As students in Georgia, Florida, and other states embark on an uncertain school year, Healthline asked experts where superspreading events typically occur, just how soon it will be clear whether schools have succeeded or failed in their reopening efforts, and how likely is it that schools will become superspreaders.


The perfect setting for spread

One of the earliest examples of a superspreading event took place at a March choir practiceTrusted Source in Skagit County, Washington, where 52 people subsequently developed COVID-19 — three choir members were hospitalized and two died.


The list of examples goes on and includes children’s camps and schools.

In fact, more than 97,000 children tested positive for COVID-19 in the final 2 weeks of July, according to a study from the American Academy of Pediatrics and the Children’s Hospital Association.

In addition, the number of children diagnosed with COVID-19 in Florida has more than doubled in the past month.

“(School) is an indoor setting. It is an area where lots of people congregate, where there is shouting and yelling and close contact,” said Maureen Miller, PhD, an infectious disease epidemiologist and adjunct associate professor at Columbia’s Mailman School of Public Health in New York. “These are exactly the conditions that we basically closed down for the rest of the country — political conventions, casinos, offices. It’s the same scenario, only it’s with children.”

Sexton explained that superspreading events in places such as restaurants or churches tend to have a few things in common.

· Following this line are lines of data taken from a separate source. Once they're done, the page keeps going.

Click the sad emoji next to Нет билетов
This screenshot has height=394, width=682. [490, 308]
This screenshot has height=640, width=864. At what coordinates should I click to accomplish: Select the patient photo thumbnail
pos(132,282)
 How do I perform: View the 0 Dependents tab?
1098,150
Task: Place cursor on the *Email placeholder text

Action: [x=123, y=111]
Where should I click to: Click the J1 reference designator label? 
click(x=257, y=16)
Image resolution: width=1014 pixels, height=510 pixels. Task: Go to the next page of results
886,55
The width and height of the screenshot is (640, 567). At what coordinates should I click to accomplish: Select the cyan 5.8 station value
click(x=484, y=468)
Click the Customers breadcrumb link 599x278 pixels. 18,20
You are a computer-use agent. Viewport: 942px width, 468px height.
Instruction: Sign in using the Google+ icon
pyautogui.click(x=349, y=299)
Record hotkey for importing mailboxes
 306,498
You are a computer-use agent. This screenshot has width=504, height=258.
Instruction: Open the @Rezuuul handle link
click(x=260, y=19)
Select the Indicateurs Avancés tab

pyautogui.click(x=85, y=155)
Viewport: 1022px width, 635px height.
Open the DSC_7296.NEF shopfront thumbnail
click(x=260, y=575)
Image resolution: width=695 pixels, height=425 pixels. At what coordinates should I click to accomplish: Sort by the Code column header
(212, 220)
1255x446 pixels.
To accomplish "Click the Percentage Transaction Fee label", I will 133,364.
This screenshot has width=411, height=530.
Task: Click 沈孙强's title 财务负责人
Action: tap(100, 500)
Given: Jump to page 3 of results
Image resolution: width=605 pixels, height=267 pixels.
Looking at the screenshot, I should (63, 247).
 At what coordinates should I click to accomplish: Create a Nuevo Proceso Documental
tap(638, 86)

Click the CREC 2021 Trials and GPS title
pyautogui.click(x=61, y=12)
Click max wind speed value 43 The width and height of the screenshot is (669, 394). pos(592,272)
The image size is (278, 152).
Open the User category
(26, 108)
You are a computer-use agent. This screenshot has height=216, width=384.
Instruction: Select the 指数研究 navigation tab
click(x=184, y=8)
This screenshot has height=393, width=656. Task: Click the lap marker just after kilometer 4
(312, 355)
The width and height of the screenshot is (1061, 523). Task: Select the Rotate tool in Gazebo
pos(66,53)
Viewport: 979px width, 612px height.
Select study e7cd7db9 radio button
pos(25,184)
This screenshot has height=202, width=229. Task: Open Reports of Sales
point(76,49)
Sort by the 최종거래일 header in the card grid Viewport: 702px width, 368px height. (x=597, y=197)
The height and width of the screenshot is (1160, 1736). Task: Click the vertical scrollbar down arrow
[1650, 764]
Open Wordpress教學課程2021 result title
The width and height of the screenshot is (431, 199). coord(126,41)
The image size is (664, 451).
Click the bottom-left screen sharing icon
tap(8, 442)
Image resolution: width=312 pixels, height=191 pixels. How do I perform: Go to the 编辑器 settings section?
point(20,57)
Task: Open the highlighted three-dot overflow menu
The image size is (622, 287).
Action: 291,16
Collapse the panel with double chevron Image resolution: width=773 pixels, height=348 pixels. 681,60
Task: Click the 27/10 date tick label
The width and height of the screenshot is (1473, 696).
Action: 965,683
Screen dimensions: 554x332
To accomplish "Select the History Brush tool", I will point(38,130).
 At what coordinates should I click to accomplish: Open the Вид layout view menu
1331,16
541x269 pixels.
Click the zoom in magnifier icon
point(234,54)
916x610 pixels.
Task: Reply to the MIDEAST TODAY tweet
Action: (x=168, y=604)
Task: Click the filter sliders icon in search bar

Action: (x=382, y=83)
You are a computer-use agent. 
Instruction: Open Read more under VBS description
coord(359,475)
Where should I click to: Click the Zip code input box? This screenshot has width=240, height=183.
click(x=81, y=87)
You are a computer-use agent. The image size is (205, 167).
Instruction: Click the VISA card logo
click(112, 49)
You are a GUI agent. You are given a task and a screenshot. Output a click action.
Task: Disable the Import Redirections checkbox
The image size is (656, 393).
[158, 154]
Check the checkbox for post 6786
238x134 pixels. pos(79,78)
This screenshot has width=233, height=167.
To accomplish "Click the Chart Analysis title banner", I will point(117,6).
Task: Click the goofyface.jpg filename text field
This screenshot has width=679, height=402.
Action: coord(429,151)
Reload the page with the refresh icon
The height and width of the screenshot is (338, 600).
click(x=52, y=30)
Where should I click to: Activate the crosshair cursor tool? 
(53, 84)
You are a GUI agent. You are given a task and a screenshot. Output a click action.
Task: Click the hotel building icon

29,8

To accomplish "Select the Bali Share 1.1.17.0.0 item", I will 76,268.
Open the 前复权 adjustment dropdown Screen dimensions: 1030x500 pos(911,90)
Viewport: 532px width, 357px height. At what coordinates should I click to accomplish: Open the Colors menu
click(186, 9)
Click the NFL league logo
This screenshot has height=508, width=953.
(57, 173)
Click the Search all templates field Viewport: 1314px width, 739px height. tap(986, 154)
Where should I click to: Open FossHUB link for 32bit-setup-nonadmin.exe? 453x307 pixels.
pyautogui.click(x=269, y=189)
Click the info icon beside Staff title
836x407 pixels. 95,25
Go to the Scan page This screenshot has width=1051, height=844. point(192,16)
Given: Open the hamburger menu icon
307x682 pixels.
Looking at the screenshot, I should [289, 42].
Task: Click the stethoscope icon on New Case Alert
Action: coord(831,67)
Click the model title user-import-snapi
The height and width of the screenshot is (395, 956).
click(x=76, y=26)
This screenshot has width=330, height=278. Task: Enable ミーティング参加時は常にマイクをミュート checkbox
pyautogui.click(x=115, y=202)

“(If) you do get unlucky enough to have somebody who is particularly contagious, and then you get a lot of people in a small space that’s not well ventilated and they don’t have masks on,” she said. “Then you really could infect an entire classroom if you were looking at this in a school setting.”




Exponential spread through a student body and the faculty can happen when people come to school who are already infected because of spread in the community.

If safety measures aren’t in place, “you do have the potential within a classroom to have a superspreading event, where an overwhelming majority of the people get infected,” Sexton said.

“It’s a huge experiment that we’re going to risk our children to see what happens,” Miller added.

Indeed, some schools that opened this month have subsequently closed again.

Last week, a viral photo put the spotlight on a school in Paulding County, Georgia, where students were seen crammed into hallways between classes.

Over the weekend, the school announced it would close for 2 days after nine people tested positive for the virus.

In addition, 260 employees in Georgia’s largest school district have either tested positive for the virus or were exposed after an in-person planning day.

In New Jersey, a summer preschool program closed after two employees tested positive.

Even as these stories fill the news cycle, New York’s governor announced schools there will open for the 2020 school year, citing how every region is “well below our COVID infection limit.”

It’s a decision that has everyone wondering how the big city will fare.

“New York City is actually pretty low. It has a pretty low positivity rate, one of the lowest in the country right now,” said Miller. “I would not do a full reopen of any school, definitely mixed model, some virtual learning and some in person. But with all these caveats, it’s staggered, there’s social distancing, and once an uptick is observed then you have to decide (whether to close).”